I’d beg, politely to differ. Like you, I’m not a (trained) coder. I’m essentially an information emergency plumber. I use code to get things done, but it’s not my interest, training or expertise. I note the latter because I still respect the skill of coding—one I don’t have.

My reason to demur is we assume everyone is doing what we’re doing: but it is not so. We might counter that we don’t care. we might ask the app to not accept ‘too much’ info. Simple for us lay folk to assert but less obvious from the app’s side of the digital curtain.

Given the evident limit here, I’d suggest a possible workaround. This in terminal:

split -l 500 filename.txt

splits the file ‘filename.txt’ into N files of 500 lines each. Those can be dragged into Tinderbox and exploded individually. Yes, there isn’t an automated explode, but because that is to avoid the above where we throw in more info than the app can (quickly) manage. I’ve not tried the latter as I’m leaving my Mac chewing on your big test overnight (in UK) to see what results.

HTH

mwra · February 7, 2025, 7:35pm

I ran this and got 15 text files withuot extensions, then:

find . -type f  ! -name "*.*" -exec mv {} {}.txt \;

and now txt files (to help with Tinderbox import. Here they are:
Archive.zip (30.3 KB)

I can’t test as Explode test still running. But if you unpack the ZIP and drag the items to Tinderbox, you should be able to explode them.

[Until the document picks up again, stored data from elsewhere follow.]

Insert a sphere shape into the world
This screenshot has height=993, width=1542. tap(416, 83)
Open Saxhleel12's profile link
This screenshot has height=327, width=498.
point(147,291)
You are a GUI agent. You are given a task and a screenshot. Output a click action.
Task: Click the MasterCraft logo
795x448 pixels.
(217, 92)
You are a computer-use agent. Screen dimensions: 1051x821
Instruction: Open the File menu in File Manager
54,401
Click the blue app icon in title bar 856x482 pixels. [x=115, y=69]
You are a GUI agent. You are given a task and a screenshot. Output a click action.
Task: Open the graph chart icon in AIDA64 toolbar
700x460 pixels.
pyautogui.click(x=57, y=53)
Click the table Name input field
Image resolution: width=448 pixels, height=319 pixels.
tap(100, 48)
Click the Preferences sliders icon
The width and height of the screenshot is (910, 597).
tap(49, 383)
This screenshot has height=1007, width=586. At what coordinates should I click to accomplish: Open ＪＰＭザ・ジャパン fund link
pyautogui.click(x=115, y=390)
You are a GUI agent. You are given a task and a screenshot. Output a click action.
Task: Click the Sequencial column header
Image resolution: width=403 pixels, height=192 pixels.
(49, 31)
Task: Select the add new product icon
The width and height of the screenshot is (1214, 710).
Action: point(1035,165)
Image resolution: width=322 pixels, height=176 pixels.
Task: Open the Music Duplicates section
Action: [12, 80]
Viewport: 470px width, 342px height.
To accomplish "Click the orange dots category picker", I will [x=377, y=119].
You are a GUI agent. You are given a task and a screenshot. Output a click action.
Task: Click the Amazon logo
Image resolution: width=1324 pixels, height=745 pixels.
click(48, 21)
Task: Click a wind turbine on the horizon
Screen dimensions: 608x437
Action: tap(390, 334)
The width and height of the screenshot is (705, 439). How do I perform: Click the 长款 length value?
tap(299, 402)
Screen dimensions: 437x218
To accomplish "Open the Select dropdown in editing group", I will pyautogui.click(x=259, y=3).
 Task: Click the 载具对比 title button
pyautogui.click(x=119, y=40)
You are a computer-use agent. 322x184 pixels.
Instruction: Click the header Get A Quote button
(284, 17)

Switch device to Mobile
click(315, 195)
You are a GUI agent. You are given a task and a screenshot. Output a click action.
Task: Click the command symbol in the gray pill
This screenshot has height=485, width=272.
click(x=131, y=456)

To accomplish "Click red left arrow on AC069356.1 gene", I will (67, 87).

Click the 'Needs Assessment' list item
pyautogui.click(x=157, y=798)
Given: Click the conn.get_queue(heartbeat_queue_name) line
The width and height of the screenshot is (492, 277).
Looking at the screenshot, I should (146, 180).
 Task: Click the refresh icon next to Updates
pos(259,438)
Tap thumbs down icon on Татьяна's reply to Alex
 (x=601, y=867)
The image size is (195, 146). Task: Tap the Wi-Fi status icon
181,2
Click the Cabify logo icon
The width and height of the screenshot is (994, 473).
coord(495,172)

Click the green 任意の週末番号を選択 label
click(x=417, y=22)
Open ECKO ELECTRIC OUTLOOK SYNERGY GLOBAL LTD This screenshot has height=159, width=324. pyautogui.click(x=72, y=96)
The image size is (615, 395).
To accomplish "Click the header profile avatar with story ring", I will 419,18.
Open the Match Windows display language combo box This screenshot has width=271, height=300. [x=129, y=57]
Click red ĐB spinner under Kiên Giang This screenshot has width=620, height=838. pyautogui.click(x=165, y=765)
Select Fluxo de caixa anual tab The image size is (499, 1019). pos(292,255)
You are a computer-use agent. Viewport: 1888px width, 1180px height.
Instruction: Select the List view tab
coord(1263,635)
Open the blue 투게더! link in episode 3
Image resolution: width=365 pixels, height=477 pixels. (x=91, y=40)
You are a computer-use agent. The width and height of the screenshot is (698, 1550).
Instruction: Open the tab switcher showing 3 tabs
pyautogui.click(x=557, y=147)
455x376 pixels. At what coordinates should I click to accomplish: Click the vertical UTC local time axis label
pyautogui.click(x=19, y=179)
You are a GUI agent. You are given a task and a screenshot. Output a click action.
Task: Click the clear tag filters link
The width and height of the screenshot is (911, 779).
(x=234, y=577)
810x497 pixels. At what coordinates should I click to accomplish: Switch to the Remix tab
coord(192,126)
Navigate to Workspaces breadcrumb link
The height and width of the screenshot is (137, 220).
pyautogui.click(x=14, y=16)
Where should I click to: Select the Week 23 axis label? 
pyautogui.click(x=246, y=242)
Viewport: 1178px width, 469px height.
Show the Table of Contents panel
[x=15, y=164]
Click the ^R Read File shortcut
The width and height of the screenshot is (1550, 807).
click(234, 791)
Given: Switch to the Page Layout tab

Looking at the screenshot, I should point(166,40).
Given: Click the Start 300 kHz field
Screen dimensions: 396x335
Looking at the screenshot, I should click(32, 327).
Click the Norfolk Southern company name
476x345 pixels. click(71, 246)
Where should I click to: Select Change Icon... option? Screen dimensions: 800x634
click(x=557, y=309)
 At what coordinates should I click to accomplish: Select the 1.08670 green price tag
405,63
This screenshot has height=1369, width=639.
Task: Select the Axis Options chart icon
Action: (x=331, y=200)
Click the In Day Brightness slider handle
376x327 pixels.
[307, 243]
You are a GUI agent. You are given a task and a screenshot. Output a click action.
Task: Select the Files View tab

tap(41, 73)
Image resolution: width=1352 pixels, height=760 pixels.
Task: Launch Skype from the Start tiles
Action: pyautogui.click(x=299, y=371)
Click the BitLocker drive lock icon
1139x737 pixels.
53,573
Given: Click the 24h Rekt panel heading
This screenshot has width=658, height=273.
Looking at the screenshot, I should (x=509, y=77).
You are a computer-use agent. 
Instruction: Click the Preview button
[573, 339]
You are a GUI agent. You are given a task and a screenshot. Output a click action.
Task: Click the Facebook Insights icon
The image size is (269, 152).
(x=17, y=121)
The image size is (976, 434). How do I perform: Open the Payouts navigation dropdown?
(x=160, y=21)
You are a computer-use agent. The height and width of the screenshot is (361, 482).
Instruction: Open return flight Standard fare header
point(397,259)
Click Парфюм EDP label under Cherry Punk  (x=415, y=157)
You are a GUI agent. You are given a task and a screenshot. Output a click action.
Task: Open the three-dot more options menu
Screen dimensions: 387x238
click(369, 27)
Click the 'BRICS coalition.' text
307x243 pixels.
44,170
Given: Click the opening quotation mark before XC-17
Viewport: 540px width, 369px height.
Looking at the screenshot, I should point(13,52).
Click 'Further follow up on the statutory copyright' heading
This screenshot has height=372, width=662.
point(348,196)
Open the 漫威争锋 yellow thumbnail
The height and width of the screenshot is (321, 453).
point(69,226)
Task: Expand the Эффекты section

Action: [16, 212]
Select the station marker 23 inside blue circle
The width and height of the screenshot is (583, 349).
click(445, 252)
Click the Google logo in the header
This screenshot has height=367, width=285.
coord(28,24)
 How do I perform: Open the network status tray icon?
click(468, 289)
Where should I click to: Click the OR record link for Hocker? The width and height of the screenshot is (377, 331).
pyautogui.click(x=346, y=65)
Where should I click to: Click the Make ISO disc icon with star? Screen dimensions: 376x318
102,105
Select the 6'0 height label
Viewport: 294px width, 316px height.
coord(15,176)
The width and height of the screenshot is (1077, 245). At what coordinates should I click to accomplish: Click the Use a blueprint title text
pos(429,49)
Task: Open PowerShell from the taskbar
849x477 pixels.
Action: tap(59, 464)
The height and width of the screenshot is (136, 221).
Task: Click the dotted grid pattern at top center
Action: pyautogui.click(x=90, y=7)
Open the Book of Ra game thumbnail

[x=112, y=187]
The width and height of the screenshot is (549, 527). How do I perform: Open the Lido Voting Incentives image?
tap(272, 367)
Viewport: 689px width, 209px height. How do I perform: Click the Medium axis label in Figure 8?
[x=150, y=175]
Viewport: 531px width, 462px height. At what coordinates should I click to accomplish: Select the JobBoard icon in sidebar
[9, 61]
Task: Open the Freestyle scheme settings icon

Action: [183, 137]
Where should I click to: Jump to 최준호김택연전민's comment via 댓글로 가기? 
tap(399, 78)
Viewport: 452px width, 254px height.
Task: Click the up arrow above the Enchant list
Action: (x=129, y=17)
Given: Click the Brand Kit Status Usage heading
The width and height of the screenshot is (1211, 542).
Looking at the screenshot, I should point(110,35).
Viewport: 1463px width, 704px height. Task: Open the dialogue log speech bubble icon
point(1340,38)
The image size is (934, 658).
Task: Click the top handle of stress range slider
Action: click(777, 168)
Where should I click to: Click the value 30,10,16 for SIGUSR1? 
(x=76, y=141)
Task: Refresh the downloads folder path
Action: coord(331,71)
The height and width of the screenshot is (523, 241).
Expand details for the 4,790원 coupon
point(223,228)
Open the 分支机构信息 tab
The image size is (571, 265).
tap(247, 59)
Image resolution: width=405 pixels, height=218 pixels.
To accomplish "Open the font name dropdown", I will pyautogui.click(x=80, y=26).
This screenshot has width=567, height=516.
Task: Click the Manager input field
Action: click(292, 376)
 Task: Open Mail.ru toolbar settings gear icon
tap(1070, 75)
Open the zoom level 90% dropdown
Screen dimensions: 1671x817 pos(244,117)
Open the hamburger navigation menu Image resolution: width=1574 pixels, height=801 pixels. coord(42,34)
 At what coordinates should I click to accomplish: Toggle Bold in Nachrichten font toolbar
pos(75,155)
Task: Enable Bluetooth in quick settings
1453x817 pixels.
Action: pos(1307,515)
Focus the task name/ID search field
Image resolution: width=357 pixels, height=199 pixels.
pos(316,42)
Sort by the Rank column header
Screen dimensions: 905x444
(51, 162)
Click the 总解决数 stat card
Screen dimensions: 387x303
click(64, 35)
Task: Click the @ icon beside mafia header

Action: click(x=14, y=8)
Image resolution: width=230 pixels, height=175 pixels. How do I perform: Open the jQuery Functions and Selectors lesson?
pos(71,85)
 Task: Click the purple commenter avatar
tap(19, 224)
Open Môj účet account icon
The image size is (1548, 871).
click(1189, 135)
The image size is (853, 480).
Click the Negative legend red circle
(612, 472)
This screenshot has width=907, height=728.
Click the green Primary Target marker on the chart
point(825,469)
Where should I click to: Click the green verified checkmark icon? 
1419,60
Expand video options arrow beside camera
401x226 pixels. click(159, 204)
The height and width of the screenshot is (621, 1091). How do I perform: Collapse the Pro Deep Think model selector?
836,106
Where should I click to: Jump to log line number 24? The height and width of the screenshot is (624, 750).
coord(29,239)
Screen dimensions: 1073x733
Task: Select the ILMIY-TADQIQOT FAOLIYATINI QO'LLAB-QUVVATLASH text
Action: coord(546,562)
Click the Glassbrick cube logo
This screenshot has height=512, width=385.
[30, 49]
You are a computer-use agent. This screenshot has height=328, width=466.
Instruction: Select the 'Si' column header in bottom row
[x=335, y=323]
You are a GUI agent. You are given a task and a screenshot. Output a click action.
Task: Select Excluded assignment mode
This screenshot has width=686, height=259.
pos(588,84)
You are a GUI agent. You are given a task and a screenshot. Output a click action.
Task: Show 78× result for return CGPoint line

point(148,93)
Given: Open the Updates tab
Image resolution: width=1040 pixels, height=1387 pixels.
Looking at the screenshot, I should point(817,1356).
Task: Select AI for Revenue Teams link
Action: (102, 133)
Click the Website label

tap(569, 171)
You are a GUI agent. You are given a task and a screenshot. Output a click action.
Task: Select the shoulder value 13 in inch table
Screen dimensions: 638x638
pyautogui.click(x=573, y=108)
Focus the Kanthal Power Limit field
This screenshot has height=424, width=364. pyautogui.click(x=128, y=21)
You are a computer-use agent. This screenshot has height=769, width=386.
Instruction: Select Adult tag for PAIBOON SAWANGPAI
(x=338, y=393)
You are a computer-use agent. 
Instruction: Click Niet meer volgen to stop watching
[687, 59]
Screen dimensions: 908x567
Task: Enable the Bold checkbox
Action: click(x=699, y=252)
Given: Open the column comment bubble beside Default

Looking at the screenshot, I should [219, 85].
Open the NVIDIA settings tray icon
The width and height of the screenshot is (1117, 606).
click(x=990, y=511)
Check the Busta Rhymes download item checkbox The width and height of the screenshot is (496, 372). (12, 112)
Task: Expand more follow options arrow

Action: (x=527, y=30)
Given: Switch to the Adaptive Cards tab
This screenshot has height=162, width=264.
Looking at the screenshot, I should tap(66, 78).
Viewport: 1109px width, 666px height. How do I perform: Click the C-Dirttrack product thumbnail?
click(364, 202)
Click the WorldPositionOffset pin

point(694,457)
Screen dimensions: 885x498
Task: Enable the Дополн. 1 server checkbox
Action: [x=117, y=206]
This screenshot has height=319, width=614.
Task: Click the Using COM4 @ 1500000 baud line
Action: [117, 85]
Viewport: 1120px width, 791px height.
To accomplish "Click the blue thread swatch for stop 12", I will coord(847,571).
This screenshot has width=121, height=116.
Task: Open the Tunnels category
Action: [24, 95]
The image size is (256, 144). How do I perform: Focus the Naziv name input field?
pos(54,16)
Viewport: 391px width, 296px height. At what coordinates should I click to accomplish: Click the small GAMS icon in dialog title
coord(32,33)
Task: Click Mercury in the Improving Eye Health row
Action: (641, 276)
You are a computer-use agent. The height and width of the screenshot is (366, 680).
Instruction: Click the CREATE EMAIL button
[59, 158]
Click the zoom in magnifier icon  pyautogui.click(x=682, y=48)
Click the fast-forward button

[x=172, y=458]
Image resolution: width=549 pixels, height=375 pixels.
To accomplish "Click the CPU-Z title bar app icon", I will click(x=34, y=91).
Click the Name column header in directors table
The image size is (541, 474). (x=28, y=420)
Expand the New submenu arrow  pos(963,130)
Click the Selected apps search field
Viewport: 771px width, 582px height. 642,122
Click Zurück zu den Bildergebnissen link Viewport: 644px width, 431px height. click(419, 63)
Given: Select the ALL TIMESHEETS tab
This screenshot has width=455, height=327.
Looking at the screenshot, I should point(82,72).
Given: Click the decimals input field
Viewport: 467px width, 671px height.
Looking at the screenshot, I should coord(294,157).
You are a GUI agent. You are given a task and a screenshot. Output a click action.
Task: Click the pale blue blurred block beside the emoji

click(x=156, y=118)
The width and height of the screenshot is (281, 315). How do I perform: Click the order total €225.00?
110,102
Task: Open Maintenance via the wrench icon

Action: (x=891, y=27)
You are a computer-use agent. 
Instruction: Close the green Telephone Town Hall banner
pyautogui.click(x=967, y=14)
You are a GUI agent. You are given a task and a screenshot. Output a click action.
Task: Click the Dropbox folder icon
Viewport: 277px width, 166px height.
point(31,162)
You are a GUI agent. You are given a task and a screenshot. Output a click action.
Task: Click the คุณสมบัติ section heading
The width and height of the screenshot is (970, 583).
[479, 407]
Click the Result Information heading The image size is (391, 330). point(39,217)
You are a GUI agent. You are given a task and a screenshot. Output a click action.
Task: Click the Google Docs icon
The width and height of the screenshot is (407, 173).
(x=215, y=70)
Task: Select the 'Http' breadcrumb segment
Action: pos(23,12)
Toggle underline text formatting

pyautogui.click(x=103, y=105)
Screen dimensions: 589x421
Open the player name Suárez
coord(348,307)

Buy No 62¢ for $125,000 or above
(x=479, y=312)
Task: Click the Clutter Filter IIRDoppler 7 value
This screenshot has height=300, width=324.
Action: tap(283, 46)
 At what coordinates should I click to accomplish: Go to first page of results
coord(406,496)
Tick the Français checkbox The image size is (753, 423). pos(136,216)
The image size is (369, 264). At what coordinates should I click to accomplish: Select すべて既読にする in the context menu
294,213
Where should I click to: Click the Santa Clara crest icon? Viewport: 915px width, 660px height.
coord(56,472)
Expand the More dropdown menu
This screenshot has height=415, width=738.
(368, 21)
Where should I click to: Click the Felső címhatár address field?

eastgate · February 7, 2025, 7:53pm

Keep in mind that Explode was originally designed for a community college writing exercise in which students took a big 5-paragraph article and exploded it into small chunks, which they could then rearrange.

Here’s another idea: is Explode really what we want here? Perhaps using the streaming interface would actually be more straightforward…

PaulWalters · February 7, 2025, 7:56pm

Perhaps a method would be to give the document to Claude (which is better than ChatGPT for this sort of thing), instructing Claude to create break down the document into paragraphs, and asking it to read it back out as a .tsv or .csv file to be dragged into Tinderbox.

hermeneia · February 7, 2025, 8:33pm

Thank you. Yes, there are possibilities to split documents outside of Tinderbox, and that is good.

I just wanted to know where the limits of the explode function in Tinderbox are. So the first task was five notes. Explode does a lot more, great.

With a combination of Tinderbox split function and find function with RegExp search I managed to do splits with Keyboard Maestro makros. It works and it is pretty fast, requires manually search definition, though.

hermeneia · February 7, 2025, 8:33pm

What is the streaming interface?

hermeneia · February 7, 2025, 8:39pm

For my texts ChatGPT or Claude are no options at all (servers are just the computers of other guys that you not know). My texts are private. Maybe a locally running LLM (e. g., something in Ollama) could work.

mwra · February 7, 2025, 9:54pm

I believe it refers to this: Stream Processing and parsing

BTW, I force quit my explode at 54GB RAM used and other process (which I need running were suffering. No idea how far the process was through by then!

satikusala · February 7, 2025, 10:44pm

Yes! I think this is the answer. Oliver, this is/will be a great topic for next weeks’ 5Cs Mastering Tinderbox lesson, but we can also discuss it here on the thread. I’ll try to do a write-up on this.

hermeneia · February 7, 2025, 10:49pm

Thank you for the link! I didn’t know this streaming function.

hermeneia · February 7, 2025, 10:53pm

Thank you, Michael, if you think this is useful, go for it! :o) As I said, I don’t need this all the time and just wanted to know what other users experienced with the explode function.